AVAILABLE DATA:

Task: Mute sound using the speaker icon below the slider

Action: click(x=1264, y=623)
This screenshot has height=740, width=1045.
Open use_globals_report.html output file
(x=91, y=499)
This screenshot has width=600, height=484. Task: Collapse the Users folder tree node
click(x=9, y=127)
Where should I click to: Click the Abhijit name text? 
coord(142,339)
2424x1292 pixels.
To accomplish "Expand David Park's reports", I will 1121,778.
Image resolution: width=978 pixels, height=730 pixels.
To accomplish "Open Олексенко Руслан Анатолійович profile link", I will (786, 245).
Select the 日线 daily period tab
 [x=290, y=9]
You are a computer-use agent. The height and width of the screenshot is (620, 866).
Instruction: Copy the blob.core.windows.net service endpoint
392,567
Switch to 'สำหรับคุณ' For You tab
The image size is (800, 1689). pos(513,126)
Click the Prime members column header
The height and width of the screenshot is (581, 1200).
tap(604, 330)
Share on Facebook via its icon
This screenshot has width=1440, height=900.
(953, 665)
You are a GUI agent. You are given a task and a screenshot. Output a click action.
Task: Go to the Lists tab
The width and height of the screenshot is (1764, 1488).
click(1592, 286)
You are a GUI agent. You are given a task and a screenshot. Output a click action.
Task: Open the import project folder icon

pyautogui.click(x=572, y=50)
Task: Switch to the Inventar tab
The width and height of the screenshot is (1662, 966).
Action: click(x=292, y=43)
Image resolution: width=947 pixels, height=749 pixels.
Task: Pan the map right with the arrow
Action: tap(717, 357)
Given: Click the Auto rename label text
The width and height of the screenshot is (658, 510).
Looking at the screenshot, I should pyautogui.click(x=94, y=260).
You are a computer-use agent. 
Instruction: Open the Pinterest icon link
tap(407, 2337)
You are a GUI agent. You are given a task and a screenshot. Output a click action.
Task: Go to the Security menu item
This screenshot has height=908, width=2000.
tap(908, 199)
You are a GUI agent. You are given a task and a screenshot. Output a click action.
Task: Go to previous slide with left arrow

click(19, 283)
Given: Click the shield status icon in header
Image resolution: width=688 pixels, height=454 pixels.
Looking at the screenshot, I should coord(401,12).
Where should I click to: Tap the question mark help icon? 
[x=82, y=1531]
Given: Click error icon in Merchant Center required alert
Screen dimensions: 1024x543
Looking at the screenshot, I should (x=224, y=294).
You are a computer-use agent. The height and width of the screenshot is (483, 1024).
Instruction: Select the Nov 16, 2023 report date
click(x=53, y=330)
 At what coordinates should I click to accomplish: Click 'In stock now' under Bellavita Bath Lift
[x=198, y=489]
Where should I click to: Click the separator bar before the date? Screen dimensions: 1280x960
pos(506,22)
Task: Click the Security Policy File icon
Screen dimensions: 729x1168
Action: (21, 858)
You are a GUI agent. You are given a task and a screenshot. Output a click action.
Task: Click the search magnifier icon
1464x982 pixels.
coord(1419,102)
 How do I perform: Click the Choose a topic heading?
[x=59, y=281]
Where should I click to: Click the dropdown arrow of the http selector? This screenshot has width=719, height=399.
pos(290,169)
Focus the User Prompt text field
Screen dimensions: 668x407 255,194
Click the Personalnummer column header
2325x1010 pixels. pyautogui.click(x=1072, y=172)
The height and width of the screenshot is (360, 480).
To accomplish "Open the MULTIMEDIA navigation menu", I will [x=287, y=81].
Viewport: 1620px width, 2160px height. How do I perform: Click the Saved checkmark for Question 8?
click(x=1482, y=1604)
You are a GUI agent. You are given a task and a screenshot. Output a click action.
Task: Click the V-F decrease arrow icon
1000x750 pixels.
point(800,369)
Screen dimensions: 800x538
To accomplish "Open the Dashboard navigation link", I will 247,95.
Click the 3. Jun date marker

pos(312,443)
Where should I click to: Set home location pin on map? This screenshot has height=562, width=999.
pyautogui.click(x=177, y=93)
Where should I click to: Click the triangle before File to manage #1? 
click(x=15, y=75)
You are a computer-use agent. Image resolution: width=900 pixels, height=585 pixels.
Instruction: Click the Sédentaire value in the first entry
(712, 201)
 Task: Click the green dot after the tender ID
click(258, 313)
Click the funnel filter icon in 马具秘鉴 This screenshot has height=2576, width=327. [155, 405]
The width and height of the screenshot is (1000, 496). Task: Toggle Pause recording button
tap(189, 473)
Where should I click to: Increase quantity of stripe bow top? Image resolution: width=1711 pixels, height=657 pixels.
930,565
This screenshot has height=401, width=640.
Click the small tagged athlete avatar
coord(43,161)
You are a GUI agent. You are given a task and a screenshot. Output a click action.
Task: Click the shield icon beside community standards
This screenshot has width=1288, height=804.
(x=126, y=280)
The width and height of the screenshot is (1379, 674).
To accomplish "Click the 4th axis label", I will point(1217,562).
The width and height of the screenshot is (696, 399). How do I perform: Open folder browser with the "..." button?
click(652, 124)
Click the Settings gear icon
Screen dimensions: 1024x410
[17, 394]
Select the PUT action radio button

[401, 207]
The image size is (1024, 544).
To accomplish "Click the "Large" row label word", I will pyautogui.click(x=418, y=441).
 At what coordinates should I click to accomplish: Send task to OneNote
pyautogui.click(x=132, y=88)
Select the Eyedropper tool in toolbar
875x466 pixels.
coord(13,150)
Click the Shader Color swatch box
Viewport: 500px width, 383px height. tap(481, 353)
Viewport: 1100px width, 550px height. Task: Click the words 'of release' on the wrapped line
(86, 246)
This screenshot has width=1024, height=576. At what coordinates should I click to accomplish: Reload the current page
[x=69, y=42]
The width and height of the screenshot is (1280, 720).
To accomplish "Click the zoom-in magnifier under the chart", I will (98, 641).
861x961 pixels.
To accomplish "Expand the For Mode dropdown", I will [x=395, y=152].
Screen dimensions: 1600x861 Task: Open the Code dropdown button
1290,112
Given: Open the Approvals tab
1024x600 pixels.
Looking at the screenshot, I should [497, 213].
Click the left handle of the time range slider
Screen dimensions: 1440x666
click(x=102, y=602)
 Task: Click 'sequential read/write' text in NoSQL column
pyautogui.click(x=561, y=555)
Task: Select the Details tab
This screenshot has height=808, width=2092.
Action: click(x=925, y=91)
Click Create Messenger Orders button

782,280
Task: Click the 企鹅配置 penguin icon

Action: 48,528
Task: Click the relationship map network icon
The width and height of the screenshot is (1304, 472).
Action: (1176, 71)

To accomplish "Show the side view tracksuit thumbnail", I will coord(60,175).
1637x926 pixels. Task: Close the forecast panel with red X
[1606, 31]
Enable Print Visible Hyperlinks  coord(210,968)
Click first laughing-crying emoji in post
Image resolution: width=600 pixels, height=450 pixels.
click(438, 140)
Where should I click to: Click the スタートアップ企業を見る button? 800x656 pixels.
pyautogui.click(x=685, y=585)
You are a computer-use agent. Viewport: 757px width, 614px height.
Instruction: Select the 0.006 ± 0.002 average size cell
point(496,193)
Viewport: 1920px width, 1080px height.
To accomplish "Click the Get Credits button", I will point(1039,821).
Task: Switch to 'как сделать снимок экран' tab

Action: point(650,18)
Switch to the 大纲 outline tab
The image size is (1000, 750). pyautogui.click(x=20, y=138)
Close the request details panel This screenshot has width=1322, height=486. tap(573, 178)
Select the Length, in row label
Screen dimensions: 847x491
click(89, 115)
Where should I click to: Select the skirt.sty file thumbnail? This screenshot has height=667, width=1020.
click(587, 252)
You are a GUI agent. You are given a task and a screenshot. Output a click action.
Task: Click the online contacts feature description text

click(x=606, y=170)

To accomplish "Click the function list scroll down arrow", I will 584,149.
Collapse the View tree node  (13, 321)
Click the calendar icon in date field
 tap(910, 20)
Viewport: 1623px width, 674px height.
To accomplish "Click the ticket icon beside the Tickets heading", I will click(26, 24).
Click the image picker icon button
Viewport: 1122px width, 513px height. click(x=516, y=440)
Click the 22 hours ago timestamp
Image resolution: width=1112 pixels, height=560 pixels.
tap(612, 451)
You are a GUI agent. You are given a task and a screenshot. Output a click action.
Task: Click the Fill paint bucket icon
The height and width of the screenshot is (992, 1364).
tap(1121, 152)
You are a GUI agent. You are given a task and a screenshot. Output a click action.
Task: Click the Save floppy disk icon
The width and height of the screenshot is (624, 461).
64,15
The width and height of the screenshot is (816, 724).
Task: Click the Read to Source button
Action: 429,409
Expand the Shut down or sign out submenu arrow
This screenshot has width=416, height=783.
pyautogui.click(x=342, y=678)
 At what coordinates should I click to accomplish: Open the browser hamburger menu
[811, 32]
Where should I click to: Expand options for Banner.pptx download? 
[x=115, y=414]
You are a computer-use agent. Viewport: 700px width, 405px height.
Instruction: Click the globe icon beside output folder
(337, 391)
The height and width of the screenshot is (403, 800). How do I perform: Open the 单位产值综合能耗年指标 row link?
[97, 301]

EXERCISE: Output should match, line for line, the stretch of the material above from the line holding "Select the 日线 daily period tab" through the line holding "Given: Click the Auto rename label text".

ANSWER SECTION:
Select the 日线 daily period tab
 [x=290, y=9]
You are a computer-use agent. The height and width of the screenshot is (620, 866).
Instruction: Copy the blob.core.windows.net service endpoint
392,567
Switch to 'สำหรับคุณ' For You tab
The image size is (800, 1689). pos(513,126)
Click the Prime members column header
The height and width of the screenshot is (581, 1200).
tap(604, 330)
Share on Facebook via its icon
This screenshot has width=1440, height=900.
(953, 665)
You are a GUI agent. You are given a task and a screenshot. Output a click action.
Task: Go to the Lists tab
The width and height of the screenshot is (1764, 1488).
click(1592, 286)
You are a GUI agent. You are given a task and a screenshot. Output a click action.
Task: Open the import project folder icon

pyautogui.click(x=572, y=50)
Task: Switch to the Inventar tab
The width and height of the screenshot is (1662, 966).
Action: click(x=292, y=43)
Image resolution: width=947 pixels, height=749 pixels.
Task: Pan the map right with the arrow
Action: tap(717, 357)
Given: Click the Auto rename label text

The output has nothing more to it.